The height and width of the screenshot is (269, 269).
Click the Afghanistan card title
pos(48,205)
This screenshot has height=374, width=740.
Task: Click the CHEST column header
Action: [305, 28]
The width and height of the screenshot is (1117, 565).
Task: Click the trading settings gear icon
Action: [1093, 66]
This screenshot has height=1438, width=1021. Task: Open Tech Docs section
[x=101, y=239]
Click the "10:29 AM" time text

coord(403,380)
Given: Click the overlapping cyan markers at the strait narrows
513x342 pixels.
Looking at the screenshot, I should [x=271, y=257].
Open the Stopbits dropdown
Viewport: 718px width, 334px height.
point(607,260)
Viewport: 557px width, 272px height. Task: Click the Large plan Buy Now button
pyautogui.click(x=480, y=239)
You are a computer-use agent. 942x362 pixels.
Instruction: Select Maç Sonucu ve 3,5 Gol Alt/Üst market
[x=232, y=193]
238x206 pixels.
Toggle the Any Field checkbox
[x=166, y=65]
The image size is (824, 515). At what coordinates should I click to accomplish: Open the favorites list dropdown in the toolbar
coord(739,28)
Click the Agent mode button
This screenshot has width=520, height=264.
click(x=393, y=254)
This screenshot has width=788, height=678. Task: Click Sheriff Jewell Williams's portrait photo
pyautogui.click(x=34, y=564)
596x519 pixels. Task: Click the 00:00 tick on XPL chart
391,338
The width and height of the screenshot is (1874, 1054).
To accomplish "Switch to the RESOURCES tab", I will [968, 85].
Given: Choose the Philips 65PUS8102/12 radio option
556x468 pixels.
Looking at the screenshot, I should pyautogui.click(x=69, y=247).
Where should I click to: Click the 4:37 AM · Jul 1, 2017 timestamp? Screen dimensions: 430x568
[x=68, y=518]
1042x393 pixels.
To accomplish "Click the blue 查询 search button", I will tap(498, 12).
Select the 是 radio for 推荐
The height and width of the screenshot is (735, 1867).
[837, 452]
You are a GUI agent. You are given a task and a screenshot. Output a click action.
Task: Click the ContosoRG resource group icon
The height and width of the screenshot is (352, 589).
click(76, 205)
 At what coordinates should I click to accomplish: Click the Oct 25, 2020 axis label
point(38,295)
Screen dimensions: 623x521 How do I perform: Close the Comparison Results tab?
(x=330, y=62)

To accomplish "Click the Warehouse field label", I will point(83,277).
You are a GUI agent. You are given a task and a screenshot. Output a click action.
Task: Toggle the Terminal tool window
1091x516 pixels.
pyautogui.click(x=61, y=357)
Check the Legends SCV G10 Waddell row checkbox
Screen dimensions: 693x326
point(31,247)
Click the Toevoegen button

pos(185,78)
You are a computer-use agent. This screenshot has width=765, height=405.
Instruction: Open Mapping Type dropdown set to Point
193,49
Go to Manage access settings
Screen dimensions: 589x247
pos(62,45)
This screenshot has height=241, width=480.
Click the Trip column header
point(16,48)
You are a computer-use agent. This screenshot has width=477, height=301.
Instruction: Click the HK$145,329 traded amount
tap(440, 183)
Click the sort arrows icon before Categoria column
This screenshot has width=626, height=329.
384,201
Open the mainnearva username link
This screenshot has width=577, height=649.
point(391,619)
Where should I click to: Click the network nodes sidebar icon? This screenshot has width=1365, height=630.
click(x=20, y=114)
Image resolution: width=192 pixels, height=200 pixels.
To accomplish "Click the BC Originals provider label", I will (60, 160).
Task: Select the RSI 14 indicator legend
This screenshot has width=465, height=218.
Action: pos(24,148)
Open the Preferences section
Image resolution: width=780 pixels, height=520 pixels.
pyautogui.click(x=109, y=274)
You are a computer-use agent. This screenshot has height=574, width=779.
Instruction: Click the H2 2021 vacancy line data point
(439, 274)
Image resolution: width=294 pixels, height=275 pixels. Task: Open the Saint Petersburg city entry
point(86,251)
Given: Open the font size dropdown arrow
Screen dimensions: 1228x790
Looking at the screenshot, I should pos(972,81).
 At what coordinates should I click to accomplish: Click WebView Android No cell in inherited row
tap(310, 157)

-.-.-

#### REQUIREMENTS:
Copy these lines exactly as they appear above.

#### OUTPUT:
The height and width of the screenshot is (269, 269).
Click the Afghanistan card title
pos(48,205)
This screenshot has height=374, width=740.
Task: Click the CHEST column header
Action: [305, 28]
The width and height of the screenshot is (1117, 565).
Task: Click the trading settings gear icon
Action: [1093, 66]
This screenshot has height=1438, width=1021. Task: Open Tech Docs section
[x=101, y=239]
Click the "10:29 AM" time text

coord(403,380)
Given: Click the overlapping cyan markers at the strait narrows
513x342 pixels.
Looking at the screenshot, I should [x=271, y=257].
Open the Stopbits dropdown
Viewport: 718px width, 334px height.
point(607,260)
Viewport: 557px width, 272px height. Task: Click the Large plan Buy Now button
pyautogui.click(x=480, y=239)
You are a computer-use agent. 942x362 pixels.
Instruction: Select Maç Sonucu ve 3,5 Gol Alt/Üst market
[x=232, y=193]
238x206 pixels.
Toggle the Any Field checkbox
[x=166, y=65]
The image size is (824, 515). At what coordinates should I click to accomplish: Open the favorites list dropdown in the toolbar
coord(739,28)
Click the Agent mode button
This screenshot has width=520, height=264.
click(x=393, y=254)
This screenshot has width=788, height=678. Task: Click Sheriff Jewell Williams's portrait photo
pyautogui.click(x=34, y=564)
596x519 pixels. Task: Click the 00:00 tick on XPL chart
391,338
The width and height of the screenshot is (1874, 1054).
To accomplish "Switch to the RESOURCES tab", I will [968, 85].
Given: Choose the Philips 65PUS8102/12 radio option
556x468 pixels.
Looking at the screenshot, I should pyautogui.click(x=69, y=247).
Where should I click to: Click the 4:37 AM · Jul 1, 2017 timestamp? Screen dimensions: 430x568
[x=68, y=518]
1042x393 pixels.
To accomplish "Click the blue 查询 search button", I will tap(498, 12).
Select the 是 radio for 推荐
The height and width of the screenshot is (735, 1867).
[837, 452]
You are a GUI agent. You are given a task and a screenshot. Output a click action.
Task: Click the ContosoRG resource group icon
The height and width of the screenshot is (352, 589).
click(76, 205)
 At what coordinates should I click to accomplish: Click the Oct 25, 2020 axis label
point(38,295)
Screen dimensions: 623x521 How do I perform: Close the Comparison Results tab?
(x=330, y=62)

To accomplish "Click the Warehouse field label", I will point(83,277).
You are a GUI agent. You are given a task and a screenshot. Output a click action.
Task: Toggle the Terminal tool window
1091x516 pixels.
pyautogui.click(x=61, y=357)
Check the Legends SCV G10 Waddell row checkbox
Screen dimensions: 693x326
point(31,247)
Click the Toevoegen button

pos(185,78)
You are a computer-use agent. This screenshot has width=765, height=405.
Instruction: Open Mapping Type dropdown set to Point
193,49
Go to Manage access settings
Screen dimensions: 589x247
pos(62,45)
This screenshot has height=241, width=480.
Click the Trip column header
point(16,48)
You are a computer-use agent. This screenshot has width=477, height=301.
Instruction: Click the HK$145,329 traded amount
tap(440, 183)
Click the sort arrows icon before Categoria column
This screenshot has width=626, height=329.
384,201
Open the mainnearva username link
This screenshot has width=577, height=649.
point(391,619)
Where should I click to: Click the network nodes sidebar icon? This screenshot has width=1365, height=630.
click(x=20, y=114)
Image resolution: width=192 pixels, height=200 pixels.
To accomplish "Click the BC Originals provider label", I will (60, 160).
Task: Select the RSI 14 indicator legend
This screenshot has width=465, height=218.
Action: pos(24,148)
Open the Preferences section
Image resolution: width=780 pixels, height=520 pixels.
pyautogui.click(x=109, y=274)
You are a computer-use agent. This screenshot has height=574, width=779.
Instruction: Click the H2 2021 vacancy line data point
(439, 274)
Image resolution: width=294 pixels, height=275 pixels. Task: Open the Saint Petersburg city entry
point(86,251)
Given: Open the font size dropdown arrow
Screen dimensions: 1228x790
Looking at the screenshot, I should pos(972,81).
 At what coordinates should I click to accomplish: Click WebView Android No cell in inherited row
tap(310, 157)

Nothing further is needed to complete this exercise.